More flooding feared in Mozambique

Click to follow
The Independent Online

Low-lying southern Mozambican towns are at risk of being flooded for the second time in less than a month, as water levels in the Limpopo and Incomati rivers rose after heavy rains upstream in neighboring South Africa, government officials said Wednesday.

Low-lying southern Mozambican towns are at risk of being flooded for the second time in less than a month, as water levels in the Limpopo and Incomati rivers rose after heavy rains upstream in neighboring South Africa, government officials said Wednesday.

Residents of the towns of Chokwe and Xai-Xai and neighboring villages had been advised to evacuate, said Antonio Macheve, spokesman for the government's national disaster management agency.

"We are very worried. There is a serious risk of the towns being inundated," he said.

Many people who were driven from their homes by earlier flooding have ignored government warnings not to return home until the rainy season ends in late March.

Macheve estimated about 10,000 people had returned to Chokwe, which was hit by a two-meter (yard) high surge of water last month, forcing thousands of people to seek refuge in trees and rooftops until they were rescued by helicopter.

Capt.

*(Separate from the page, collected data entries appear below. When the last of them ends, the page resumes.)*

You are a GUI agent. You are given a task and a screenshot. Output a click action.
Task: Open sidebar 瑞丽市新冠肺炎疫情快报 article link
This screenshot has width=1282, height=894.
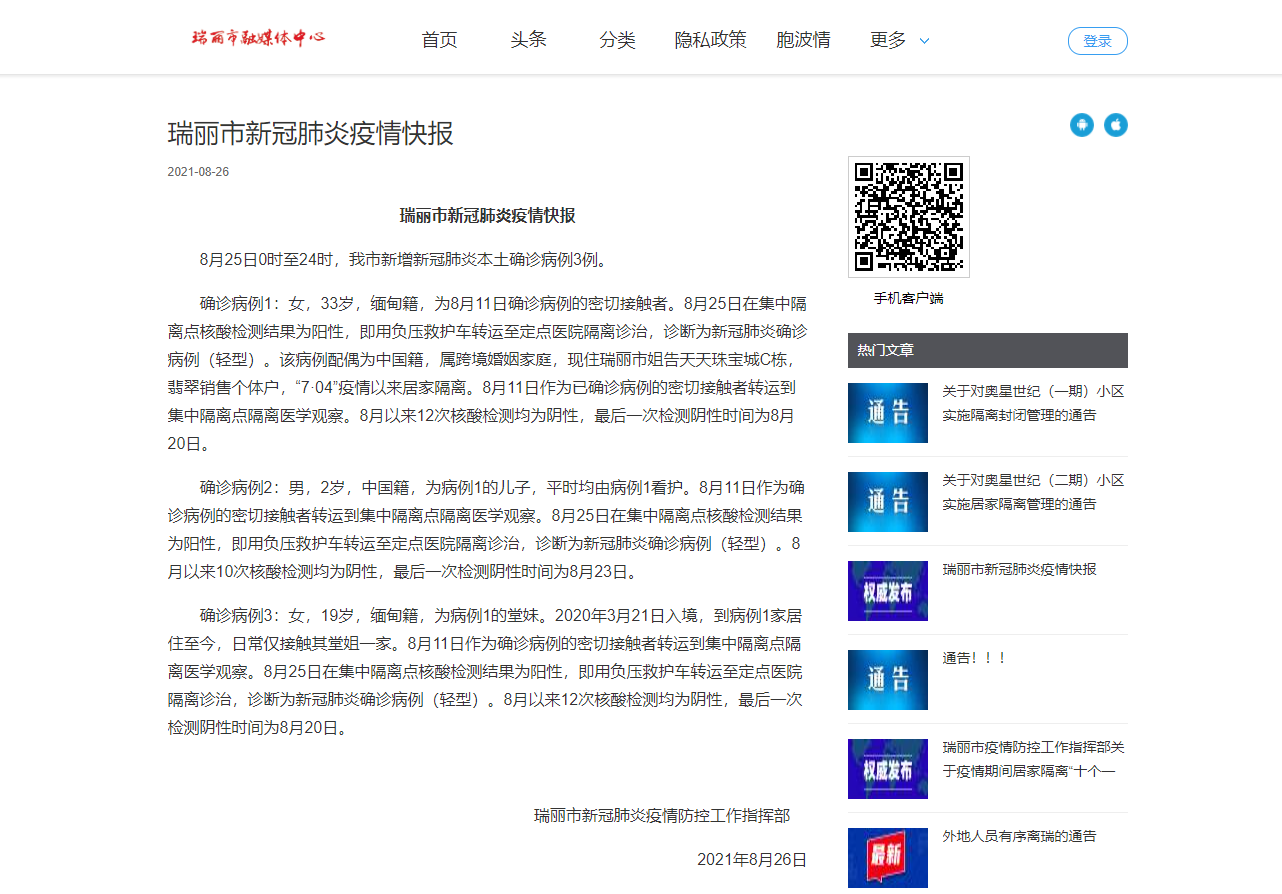coord(1019,569)
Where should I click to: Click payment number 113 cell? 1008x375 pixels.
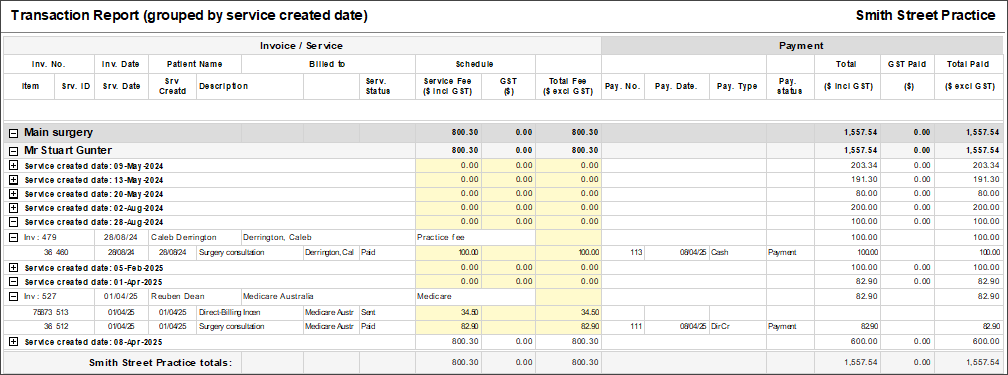click(623, 253)
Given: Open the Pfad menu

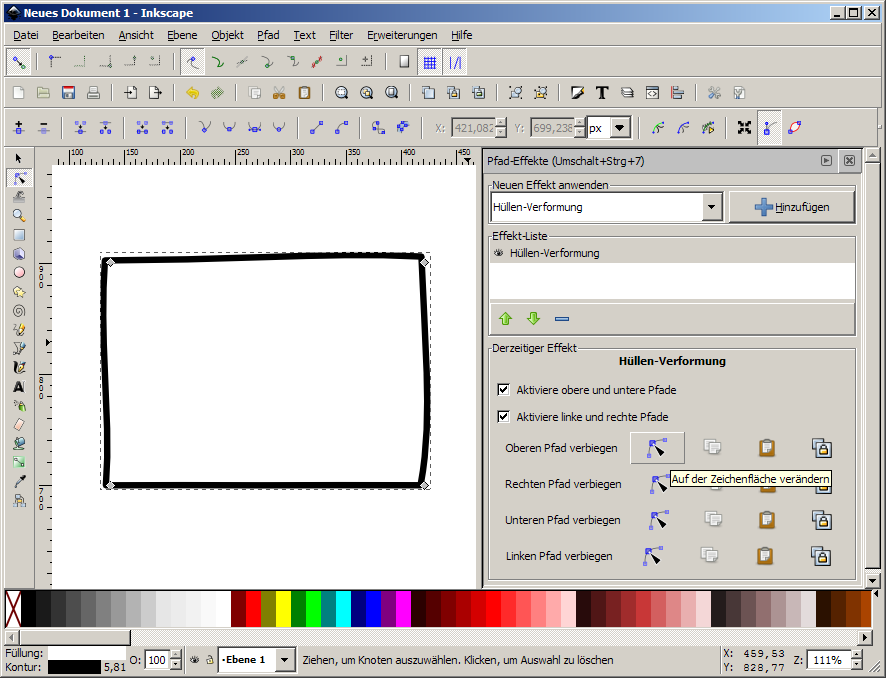Looking at the screenshot, I should [x=268, y=35].
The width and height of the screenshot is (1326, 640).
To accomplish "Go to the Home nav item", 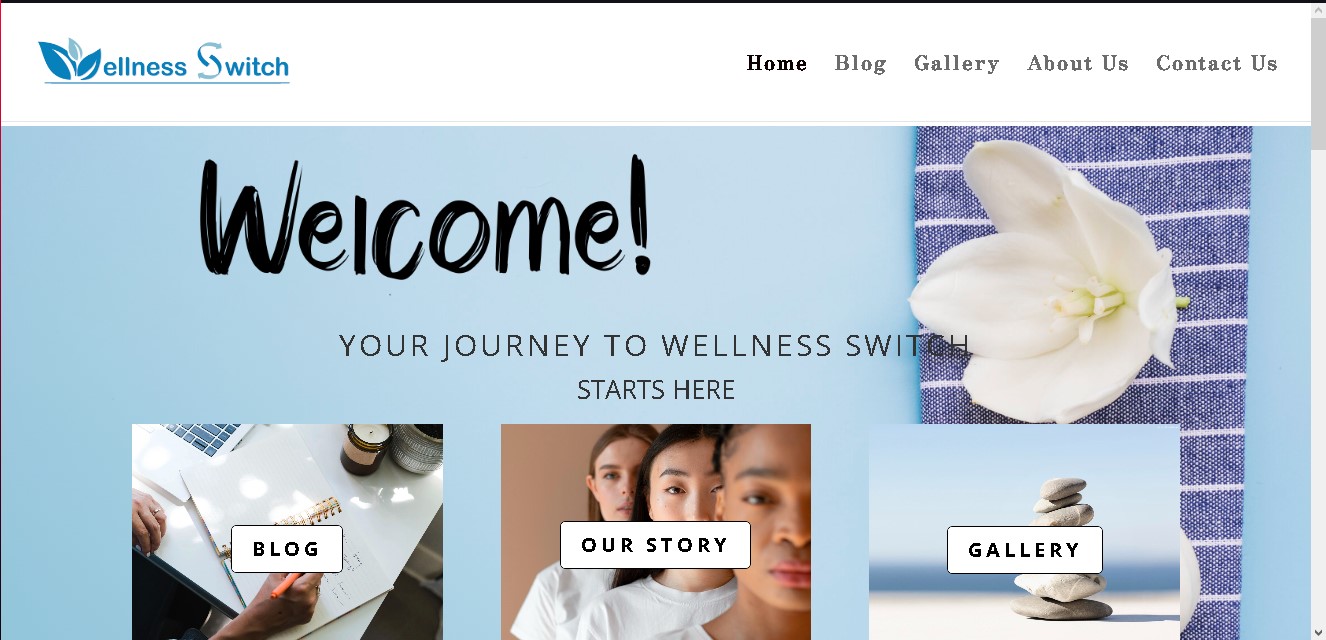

Frans Schoonbee, a spokesman for the South African Air Force, downplayed the danger, saying the situation was being closely monitored.

"The waters are rising, but it's nothing to worry about at this stage," he said.

U.S. Air Force spokesman Lt. Col. Tom Dolny said two helicopters were on standby at Maputo airport for rescue missions.

Meanwhile, aid officials said the main road linking Maputo to flood-stricken areas farther north had been washed away again by floods, meaning aid deliveries by road had to be suspended.

The World Food Program on Wednesday launched a dlrs 8.4 million appeal to finance planes for aid delivery by air next month when most aircraft supplied by foreign militaries are due to be withdrawn, said Abby Spring, a spokesman for the U.N. agency.

A WFP assessment mission on Tuesday had not found a no rise in the water levels in the Limpopo River valley, but said the river was flowing strongly.

"It looks like things are stabilizing in the Limpopo area - at least for today," Spring said. "However, there could be flooding along the Incomati River."

Earlier this week, a remote area of northern Mozambique flooded when the Messalo River overflowed its banks. Up to four villages were submerged and the water isolated several districts from the rest of the country. However, no lives were lost, said Silvano Langa, head of the country's national disaster management agency.

More than a month of floods, the worst on record in this impoverished southeast African nation, have displaced an estimated 360,000 people nationwide. The confirmed death toll of 492 is expected to rise.

The government was due to launch a new appeal for aid later Wednesday.